亀甲縛りのジュリエット

 受け取った人形に、蕗世は米と自身の爪を詰める。髪の毛も詰めてみようかと提案した蕗世だったが、陽瑠の「危ないから爪だけでいいよ。それに、綺麗な髪の毛を抜くなんてもったいないしね」の一言で却下された。


 流れるように女性を褒める陽瑠の手管に、琉依は心の中で賛辞を送る。それと同時に、どれだけ女性を誑し込んだのか邪推して、考えるのをやめた。


「あとは赤い糸を巻いて、時間が来たら始めるだけだね」


 ちょっと貸してと、陽瑠が蕗世から人形を受け取る。すると彼は、慣れた手付きでシュルシュルと糸を巻いていった。


 完成した代物を見て、琉依が吼える。


「亀甲縛りとか馬鹿じゃねーの!?」


 ジュリエットは実に可哀相な姿に変貌していた。パンパンに米が詰められているせいか、腹から時折こぼれ落ちており、さらにその上から亀甲縛りーーSMプレイで有名なあれだーーをされていた為、惨めな姿に拍車が掛かっていた。


 自分に似ている人形なだけに、琉依は複雑な面持ちでジュリエットを見つめる。


「陽瑠さんすごーい! ねーねー琉依、今度はこういうプレイも視野に入れていきましょ?」


「ちっとも凄くねぇ! プレイに関しては検討させてください!」


「やるなら言ってね。縛り方をレクチャーしてあげるから」


 陽瑠の申し出をやんわり断りつつ、琉依は時計を見た。時刻は午前一時を過ぎており、かくれんぼ開始まで残すところ二時間ばかり。


 それまでは特にすることもないので、四人はゲームをしたりパソコンで動画を見たり、学生らしく真夜中のパーティーをエンジョイした。何かと口うるさい織也が研修で不在だったので、ハメを外すには持って来いの環境だったのだ。


「……そろそろだね」


 時刻は二時五十分。かくれんぼ開始まであと十分に迫っていた。


 陽瑠は最終チェックとばかりに確認作業を進めている。スマートフォンに充電器、御神刀に塩水。

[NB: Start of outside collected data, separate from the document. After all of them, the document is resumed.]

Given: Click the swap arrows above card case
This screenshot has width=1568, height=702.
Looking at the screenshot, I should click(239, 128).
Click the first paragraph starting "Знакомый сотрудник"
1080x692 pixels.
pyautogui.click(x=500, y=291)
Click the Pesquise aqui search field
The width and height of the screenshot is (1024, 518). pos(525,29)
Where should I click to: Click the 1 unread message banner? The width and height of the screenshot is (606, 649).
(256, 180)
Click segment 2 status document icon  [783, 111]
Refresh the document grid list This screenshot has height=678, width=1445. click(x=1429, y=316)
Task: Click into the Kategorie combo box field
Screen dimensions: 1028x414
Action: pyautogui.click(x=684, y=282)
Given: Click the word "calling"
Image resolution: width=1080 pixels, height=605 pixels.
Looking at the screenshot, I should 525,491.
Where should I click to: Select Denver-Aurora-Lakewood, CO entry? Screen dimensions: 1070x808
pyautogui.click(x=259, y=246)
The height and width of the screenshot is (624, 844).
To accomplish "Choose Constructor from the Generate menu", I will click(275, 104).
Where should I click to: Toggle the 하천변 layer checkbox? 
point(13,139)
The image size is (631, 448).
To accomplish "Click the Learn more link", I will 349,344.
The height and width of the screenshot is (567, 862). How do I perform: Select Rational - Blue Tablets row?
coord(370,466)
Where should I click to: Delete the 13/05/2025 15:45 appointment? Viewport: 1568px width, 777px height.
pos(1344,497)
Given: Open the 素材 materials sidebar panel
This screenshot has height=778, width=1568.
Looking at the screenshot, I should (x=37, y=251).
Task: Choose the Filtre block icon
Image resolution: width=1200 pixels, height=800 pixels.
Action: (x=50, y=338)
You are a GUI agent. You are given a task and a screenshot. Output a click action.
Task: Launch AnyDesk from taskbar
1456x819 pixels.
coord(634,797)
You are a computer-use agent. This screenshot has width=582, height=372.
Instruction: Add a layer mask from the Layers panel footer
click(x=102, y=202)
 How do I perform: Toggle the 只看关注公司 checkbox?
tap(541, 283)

 塩水に至っては、椎音が運良く忘れていった塩があったので、そちらを使わせてもらった。……ジョッキで塩水を渡したのはやり過ぎだと思われたが、怖がりの蕗世にはこれぐらいしても問題ないだろう。


 うっかり忘れないよう隠れ場所に塩水を持って行く。パニックになって塩水を忘れたとあっては、洒落にならない。


「無理そうならすぐに中断するんだよ」


 そう言い残し、陽瑠たちは蕗世を残してプレハブ小屋から立ち去った。程なくして小屋の明かりが落とされる。


 時刻は三時を回ったところ。ひとりかくれんぼ、開始である。